Researchers have found a way to reach inside a large language model and turn up — or down — its agreeableness, conscientiousness, or other personality dimensions without retraining the whole thing.
The paper, posted to arXiv, proposes using sparse autoencoders and contrastive activation analysis to locate directions in a model's residual stream that correspond to each of the five OCEAN personality traits. From there, the researchers add a small shift to the model's hidden states — a "steering vector" — that nudges the target trait in a chosen direction. To find the right size and mix of shifts, they ran a grid search over linear weightings, balancing how much personality expression they got against how much benchmark performance they gave up.

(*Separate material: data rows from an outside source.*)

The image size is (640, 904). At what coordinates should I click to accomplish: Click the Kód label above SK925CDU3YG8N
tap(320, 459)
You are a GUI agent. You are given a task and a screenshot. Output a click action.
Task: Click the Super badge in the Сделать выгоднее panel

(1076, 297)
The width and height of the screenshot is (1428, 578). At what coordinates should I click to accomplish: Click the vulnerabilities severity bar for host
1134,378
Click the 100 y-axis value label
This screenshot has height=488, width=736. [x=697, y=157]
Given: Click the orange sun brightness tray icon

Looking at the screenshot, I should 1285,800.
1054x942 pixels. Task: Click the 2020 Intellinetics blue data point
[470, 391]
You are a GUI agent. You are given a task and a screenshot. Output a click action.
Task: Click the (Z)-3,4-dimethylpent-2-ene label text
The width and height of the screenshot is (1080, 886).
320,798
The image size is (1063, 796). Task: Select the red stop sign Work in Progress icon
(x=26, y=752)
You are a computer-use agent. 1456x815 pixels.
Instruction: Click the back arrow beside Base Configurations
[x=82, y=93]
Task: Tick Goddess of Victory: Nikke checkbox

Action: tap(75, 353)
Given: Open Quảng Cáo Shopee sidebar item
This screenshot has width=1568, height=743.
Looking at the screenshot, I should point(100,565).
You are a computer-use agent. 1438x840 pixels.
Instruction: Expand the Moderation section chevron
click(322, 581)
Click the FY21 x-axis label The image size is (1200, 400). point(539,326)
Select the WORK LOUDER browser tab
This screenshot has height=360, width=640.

Most prior work on shaping LLM personality relied on prompt engineering (telling the model to "act extroverted") or fine-tuning (retraining it to be so). Both are blunt instruments: prompts can be overridden mid-conversation, and fine-tuning is expensive and hard to reverse. A steering vector applied at the activation level is lighter and more surgical — closer to editing a setting than rewriting the software.
The catch, which the authors acknowledge, is that grid search optimization over feature combinations does not scale gracefully as models grow larger and personality dimensions multiply. It is also worth noting that the OCEAN framework itself is a psychological model with known limitations — mapping its five traits cleanly onto token prediction is an assumption the field has not fully stress-tested.